__Consignes__
**A)** Relevez tous les titres d'œuvres de Haendel que cite la critique de Jephta.
**B)** D'après la critique de Jephta, qui est la première personne à venir saluer Jephté après son vœu ?
**C)** Donnez la suite de la critique de Jephta à partir de sa dernière phrase.

__Texte fourni__
►

La scène du Royal Opera House s'est illuminée d'une nouvelle splendeur avec la reprise tant attendue de Jephta. Le dernier chef d’œuvre complet de Haendel inscrit ainsi un nouveau chapitre dans la série de réveils de ses œuvres magistrales, spécialement composées pour le théâtre de Covent Garden au dix-huitième siècle, données à nouveau pour la première fois à l’époque contemporaine. Après les triomphes successifs de Theodora et Alcina au cours des deux dernières saisons, Jephta s'impose comme une réalisation captivante et émotionnelle, une harmonie parfaite entre la musique majestueuse de Haendel et la mise en scène innovante de cette production.

L’oratorio mis en scène raconte l'histoire biblique de Jephté, un juge d'Israël. Jephté fait un vœu à Dieu avant une bataille cruciale, promettant de sacrifier la première personne qui viendra à sa rencontre s'il sort victorieux. Malheureusement, sa propre fille, Iphis, est la première à le saluer. L'oratorio explore les conséquences déchirantes de ce vœu et la lutte intérieure de Jephté entre son devoir envers Dieu et son amour pour sa fille. Des thèmes de sacrifice, de destin tragique et de foi sont tissés tout au long de l'œuvre, créant une tragédie musicale poignante.

Vers la fin de sa vie, Haendel concentre sa production lyrique sur les oratorios. Il fuit donc les règles imposées à l’opéra séria pour mettre en musique des thèmes bibliques. Le contraste saisissant entre les airs da capo, où le da capo et souvent transformé en un chœur puissant (comme le No more to Ammon's god and king qui suit le tout premier air de Zébul Pour forth no more unheeded pray'rs), éclaire la dualité des émotions. Chaque retour au début était comme un refrain poignant, soulignant les tragédies et les triomphes de Jephté d'une manière musicale saisissante. Le chœur, tel un narrateur invisible, donne une dimension collective à l'expérience, amplifiant l'impact émotionnel.

◄

__Données__
►

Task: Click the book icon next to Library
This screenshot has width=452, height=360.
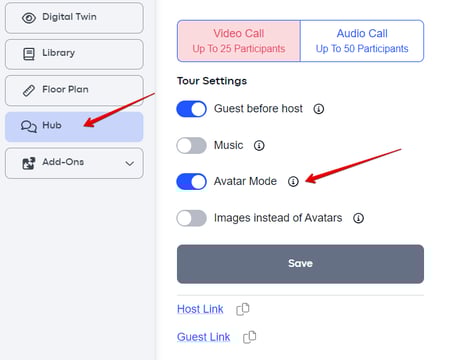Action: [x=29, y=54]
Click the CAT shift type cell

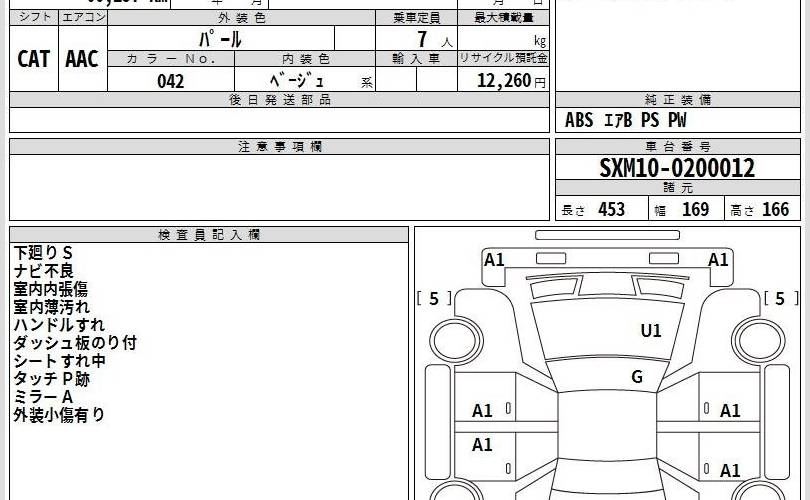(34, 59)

◄
►

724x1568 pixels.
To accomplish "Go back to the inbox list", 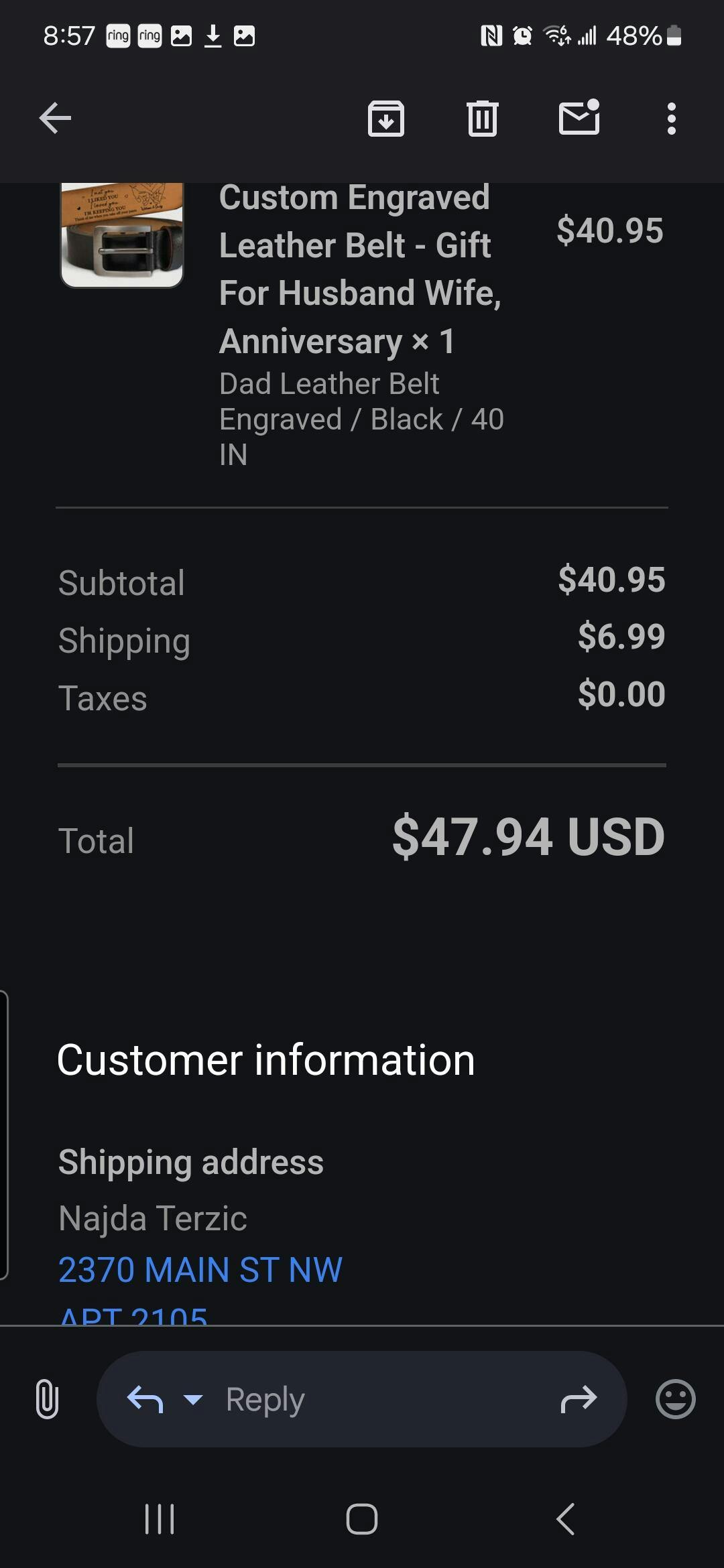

◄
►

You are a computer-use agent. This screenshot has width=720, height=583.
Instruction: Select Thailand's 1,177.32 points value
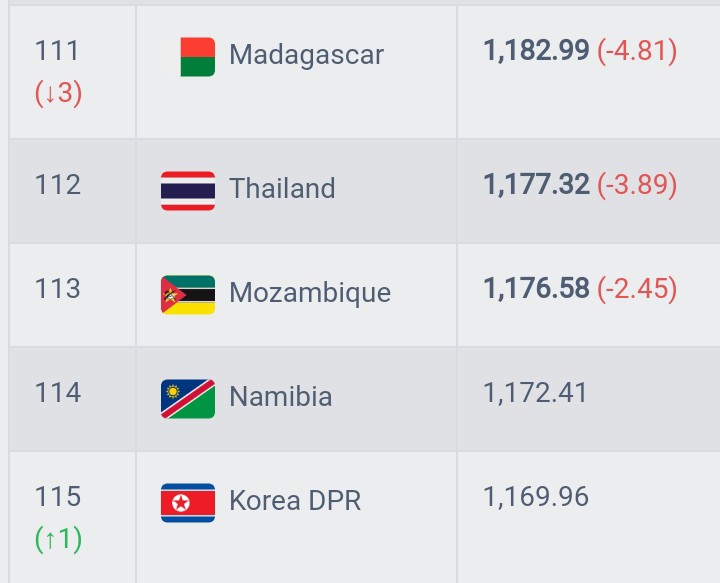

◄

__Réponses__
**A)** Jephta, Theodora, Alcina

**B)** Sa propre fille, Iphis.

**C)**
Les décors somptueux de Simon Lima Holdsworth et les costumes élégants d’Ilona Karas ont transporté le public dans l'univers biblique de Jephté, ajoutant une dimension visuelle riche à l'expérience théâtrale. La direction artistique a su naviguer habilement entre la grandeur baroque et une sensibilité contemporaine, créant ainsi une interprétation intemporelle. Les murmures au début de chaque acte, tels des secrets chuchotés entre les scènes, ont créé une atmosphère d'intimité, plongeant le public dans les méandres émotionnels de l'histoire. Ces moments fugaces entre les actes ont fonctionné comme des portes dérobées vers l'âme des personnages, dévoilant leurs tourments et leurs espoirs.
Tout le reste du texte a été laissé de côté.